Parameter	Module	Default	Range / Options	Effect
`n_estimators`	RandomForest, GradientBoosting	`100`	`50` - `1000`	Number of trees; higher = better but slower
`max_depth`	Tree-based models	`None`	`1` - `50` , `None`	Tree depth; `None` = no limit (can overfit)
`C`	SVM, LogisticRegression	`1.0`	`0.001` - `1000`	Regularization strength (inverse); lower = more regularization
`alpha`	Ridge, Lasso	`1.0`	`0.001` - `100`	Regularization strength; higher = more regularization
`n_clusters`	KMeans	required	`2` - `N`	Number of clusters to form
`eps`	DBSCAN	`0.5`	`0.01` - `10`	Neighborhood radius; smaller = more clusters
`n_components`	PCA	required	`1` - `N` or `0.0` - `1.0`	Components to keep; float = variance ratio
`perplexity`	t-SNE	`30`	`5` - `50`	Balance local/global structure
`cv`	GridSearchCV	`5`	`2` - `10`	Cross-validation folds
`scoring`	GridSearchCV, cross_val_score	varies	`accuracy` , `f1` , `roc_auc` , etc.	Evaluation metric

Common Recipes

Recipe: Feature Importance Analysis

When to use: Understanding which features drive model predictions.

import numpy as np
from sklearn.ensemble import RandomForestClassifier
from sklearn.datasets import load_iris

X, y = load_iris(return_X_y=True)
clf = RandomForestClassifier(n_estimators=200, random_state=42).fit(X, y)
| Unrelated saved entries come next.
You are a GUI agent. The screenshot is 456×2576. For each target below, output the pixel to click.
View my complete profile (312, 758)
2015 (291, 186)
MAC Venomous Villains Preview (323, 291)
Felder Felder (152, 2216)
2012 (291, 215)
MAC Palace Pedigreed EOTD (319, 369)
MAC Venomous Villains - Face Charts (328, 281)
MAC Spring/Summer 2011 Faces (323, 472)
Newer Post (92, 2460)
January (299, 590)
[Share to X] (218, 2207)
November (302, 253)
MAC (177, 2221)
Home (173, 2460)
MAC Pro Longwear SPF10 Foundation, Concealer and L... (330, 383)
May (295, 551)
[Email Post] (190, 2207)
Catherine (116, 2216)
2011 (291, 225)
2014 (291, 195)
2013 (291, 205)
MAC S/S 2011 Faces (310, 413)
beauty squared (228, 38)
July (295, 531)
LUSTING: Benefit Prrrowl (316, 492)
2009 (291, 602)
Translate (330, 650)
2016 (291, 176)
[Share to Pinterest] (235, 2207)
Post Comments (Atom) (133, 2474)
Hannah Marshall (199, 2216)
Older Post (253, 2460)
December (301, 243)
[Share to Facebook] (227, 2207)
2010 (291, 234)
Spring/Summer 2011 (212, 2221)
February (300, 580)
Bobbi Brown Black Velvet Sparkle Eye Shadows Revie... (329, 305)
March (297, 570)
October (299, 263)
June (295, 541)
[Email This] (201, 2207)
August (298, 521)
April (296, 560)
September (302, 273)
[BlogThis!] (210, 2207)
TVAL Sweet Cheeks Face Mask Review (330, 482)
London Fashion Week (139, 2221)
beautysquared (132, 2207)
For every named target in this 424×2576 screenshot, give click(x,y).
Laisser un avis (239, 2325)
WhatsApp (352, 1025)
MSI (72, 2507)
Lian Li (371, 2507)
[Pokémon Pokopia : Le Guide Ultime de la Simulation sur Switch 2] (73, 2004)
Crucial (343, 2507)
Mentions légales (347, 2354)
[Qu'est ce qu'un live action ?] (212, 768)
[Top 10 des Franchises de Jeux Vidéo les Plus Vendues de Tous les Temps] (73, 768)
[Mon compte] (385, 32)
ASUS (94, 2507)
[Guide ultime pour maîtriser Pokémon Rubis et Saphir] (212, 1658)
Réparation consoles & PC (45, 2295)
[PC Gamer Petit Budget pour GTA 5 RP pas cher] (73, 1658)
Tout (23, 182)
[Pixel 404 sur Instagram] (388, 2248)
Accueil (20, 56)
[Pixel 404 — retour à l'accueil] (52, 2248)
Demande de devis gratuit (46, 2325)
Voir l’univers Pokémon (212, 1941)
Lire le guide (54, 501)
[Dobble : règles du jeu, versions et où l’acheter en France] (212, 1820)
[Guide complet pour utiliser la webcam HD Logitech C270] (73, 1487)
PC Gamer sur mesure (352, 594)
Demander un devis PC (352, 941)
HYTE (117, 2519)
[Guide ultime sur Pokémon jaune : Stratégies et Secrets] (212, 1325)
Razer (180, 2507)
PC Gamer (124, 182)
importances = clf.feature_importances_
indices = np.argsort(importances)[::-1]
feature_names = load_iris().feature_names
for i in range(X.shape[1]):
    print(f"{feature_names[indices[i]]}: {importances[indices[i]]:.4f}")

Recipe: Learning Curve Diagnosis

When to use: Diagnosing overfitting vs underfitting.

from sklearn.model_selection import learning_curve
import matplotlib.pyplot as plt
import numpy as np

train_sizes, train_scores, val_scores = learning_curve(
    clf, X, y, cv=5, train_sizes=np.linspace(0.1, 1.0, 10), scoring="accuracy"
)
plt.plot(train_sizes, train_scores.mean(axis=1), label="Train")
plt.plot(train_sizes, val_scores.mean(axis=1), label="Validation")
plt.xlabel("Training size"); plt.ylabel("Accuracy"); plt.legend()
plt.savefig("learning_curve.png", dpi=150, bbox_inches="tight")
print("Saved learning_curve.png")

Recipe: Save and Load Models

When to use: Persisting trained models for later use.

import joblib

# Save
joblib.dump(pipe, "model_pipeline.joblib")
print("Model saved to model_pipeline.joblib")

# Load
loaded_pipe = joblib.load("model_pipeline.joblib")
y_pred = loaded_pipe.predict(X_test)
print(f"Loaded model predictions: {y_pred[:5]}")

Troubleshooting

Problem	Cause	Solution
`ConvergenceWarning`	Model didn't converge	Increase `max_iter` (e.g., 1000) or scale features with `StandardScaler`
High train accuracy, low test accuracy	Overfitting	Add regularization, reduce `max_depth` , use cross-validation
`ValueError: unknown categories`	New categories in test data	Use `OneHotEncoder(handle_unknown='ignore')`
`MemoryError` with large data	Full dataset in memory	Use `SGDClassifier` / `MiniBatchKMeans` for incremental learning
Poor clustering results	Unscaled features or wrong k	Scale features first; use silhouette score to find optimal k
`NotFittedError`	Predict before fit	Call `model.fit(X_train, y_train)` first
Different results each run	Missing `random_state`	Set `random_state=42` in model and `train_test_split`
Slow GridSearchCV	Large parameter grid	Use `RandomizedSearchCV` or `HalvingGridSearchCV` ; add `n_jobs=-1`

References

scikit-learn User Guide — official documentation
scikit-learn API Reference — complete API
scikit-learn Examples Gallery — tutorials
Pedregosa et al. (2011). Scikit-learn: Machine Learning in Python. JMLR 12:2825-2830.